Other points of interest include the Dark Sky Highway, which leads to many scenic lookouts and ski resorts, as well as many small towns in the Fraser Valley region.

4. Coast Mountains (Yukon Territory, B.C.)

Coast Mountains (Yukon Territory, B.C.)

Extending through the Yukon, the Alaska Panhandle, and much of the coast of British Columbia, the Coast Mountains are part of the Pacific Ranges and the “Pacific Ring of Fire.” At 1,600 kilometres long and 300 kilometres wide, most of the mountain range is uninhabited and underdeveloped, with the exception of Whistler.

Whistler is a resort town in British Columbia that is world-famous for winter sports like skiing and snowboarding. However, Whistler also offers a host of activities like hiking and mountain biking, as well as great dining experiences and nightlife.

Other activities include zip-lining, golfing, boating, ice-fishing and mountain climbing. If you are touring Canada’s west coast, you would be remiss not to experience Whistler, whether you are travelling in the winter or summer.

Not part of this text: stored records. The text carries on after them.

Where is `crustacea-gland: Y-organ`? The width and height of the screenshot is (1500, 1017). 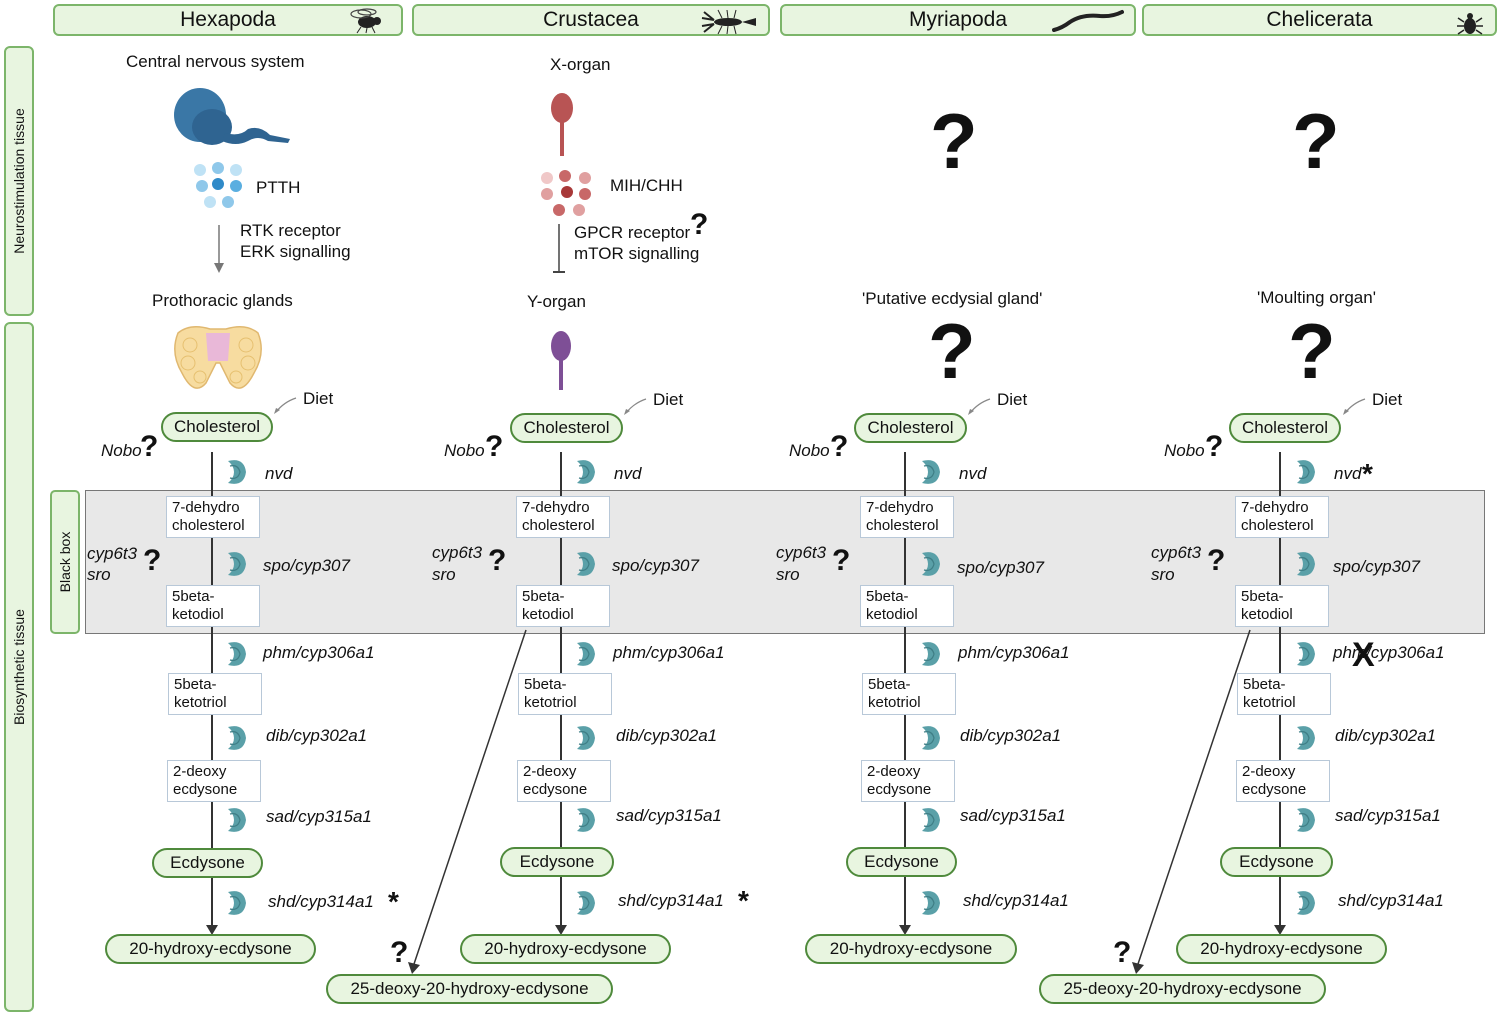 crustacea-gland: Y-organ is located at coordinates (556, 302).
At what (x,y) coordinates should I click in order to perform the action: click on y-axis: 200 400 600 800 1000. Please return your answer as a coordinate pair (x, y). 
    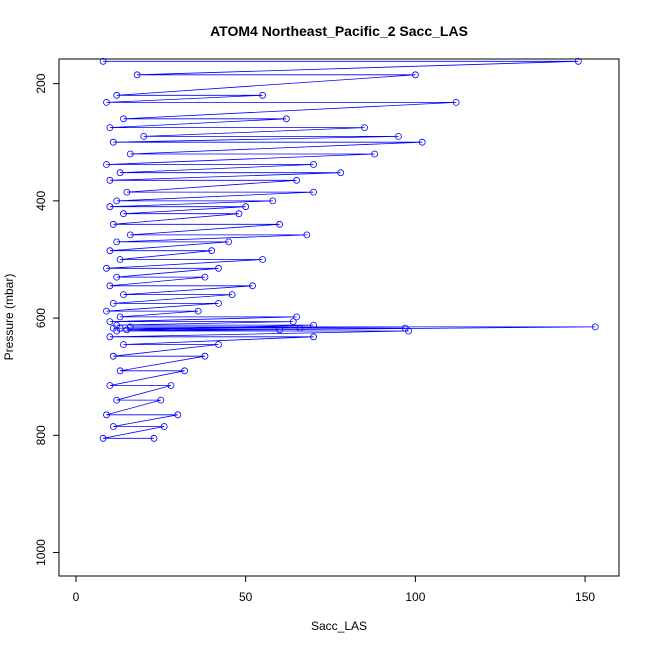
    Looking at the image, I should click on (47, 320).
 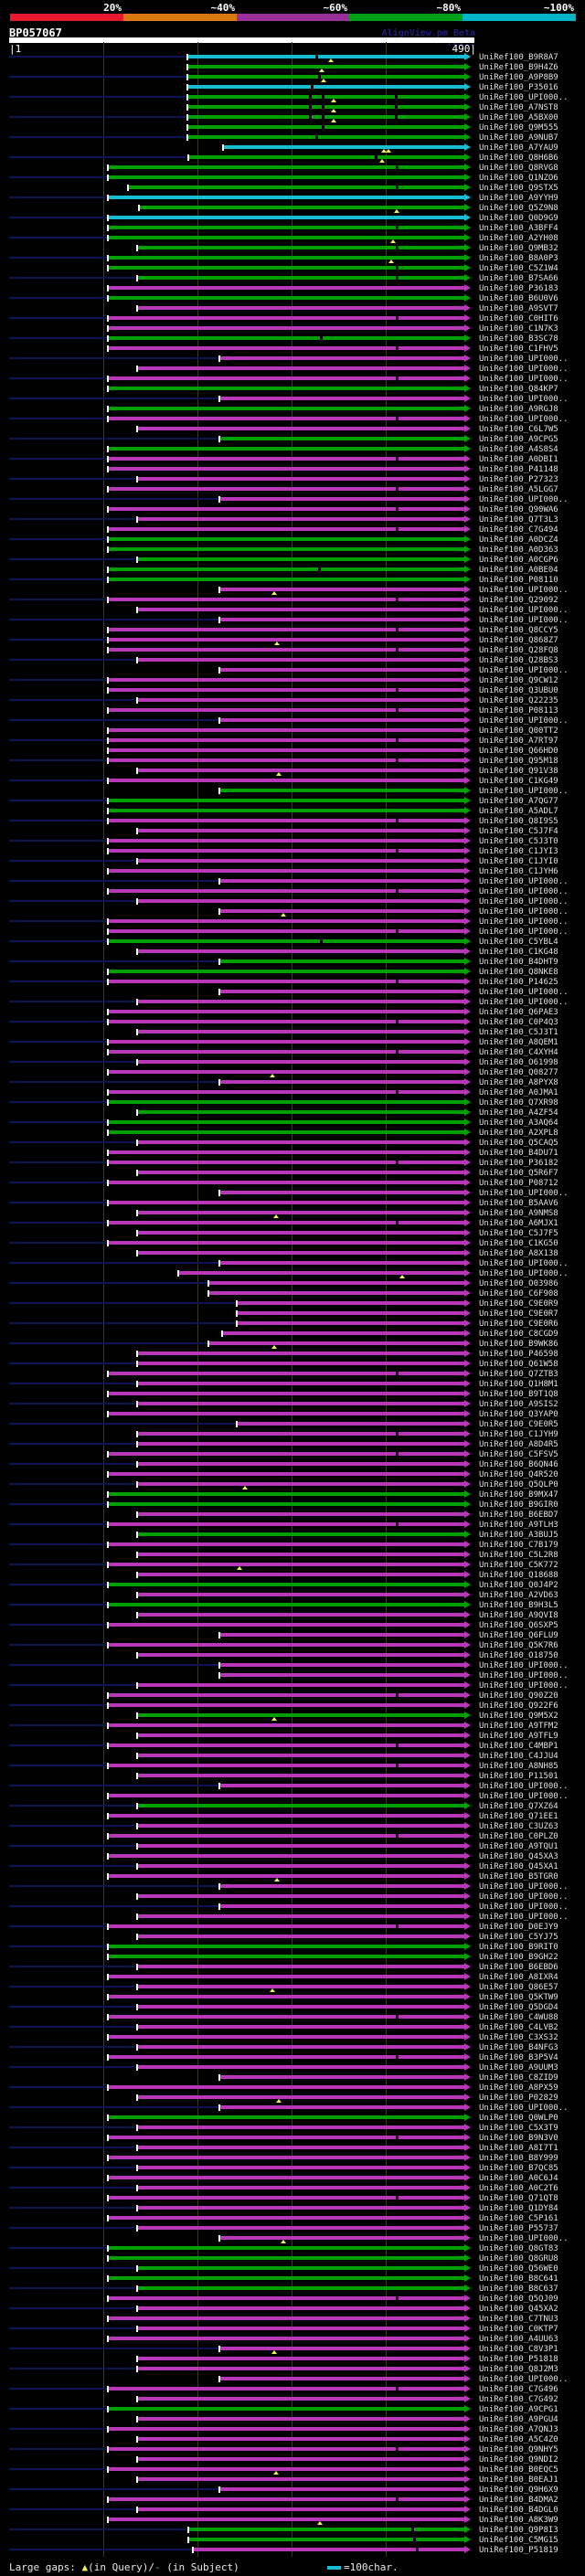 What do you see at coordinates (518, 1505) in the screenshot?
I see `hit-label: UniRef100_B9GIR0` at bounding box center [518, 1505].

The Coast Mountain’s highest peak is Mount Waddington, which is also British Columbia’s highest peak at 4,019 meters high. While difficult to access, climbing Mount Waddington is a fascination of mountain climbers worldwide, despite its unpredictable weather conditions.

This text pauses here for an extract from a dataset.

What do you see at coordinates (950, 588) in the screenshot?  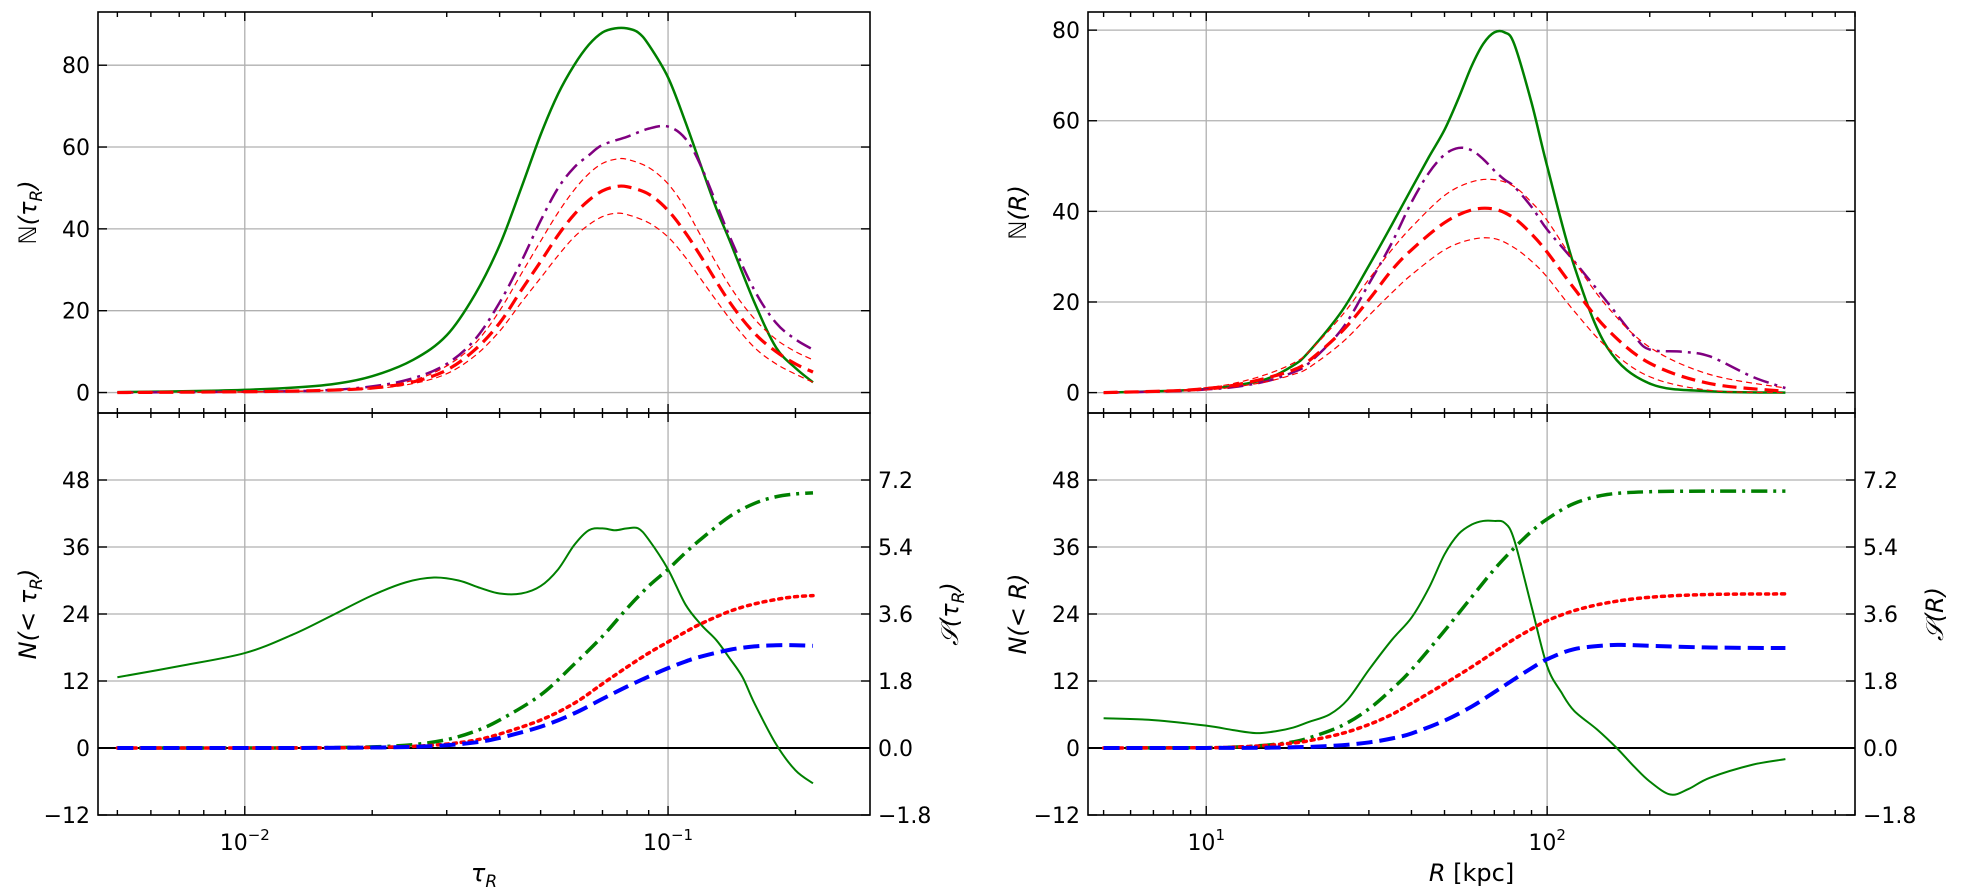 I see `y2-axis-label-tail: )` at bounding box center [950, 588].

5. Insular Mountains (B.C.)

Insular Mountains (B.C.)

The westernmost mountain range of the Pacific Cordillera, the Insular Mountains, can be found entirely within British Columbia, specifically on Haida Gwaii and Vancouver Island. These two islands are dotted with many sub-ranges including McKay Range, Crease Range, and San Christoval Range on Haida Gwaii, and Seymour Range, Refugium Range, and Franklin Range on Vancouver Island.

Haida Gwaii, formerly known as the Queen Charlotte Islands, has been home to the Haida people for 13,000 years. Many of the islands and provincial parks are protected as heritage sites and nature reserves. While not a popular tourist destination, Haida Gwaii is a point of interest for those interested in geology, wildlife, and indigenous politics.

Vancouver Island is home to the Insular Mountains’ highest mountain, the Golden Hinde, standing at 2,195 meters high. The island attracts many visitors every year, particularly in beach towns like Tofino where surfing, scuba diving and fishing are popular. When they are not hiking or climbing through the many mountain ranges, visitors also visit harbour town Nanaimo for its many shops and restaurants.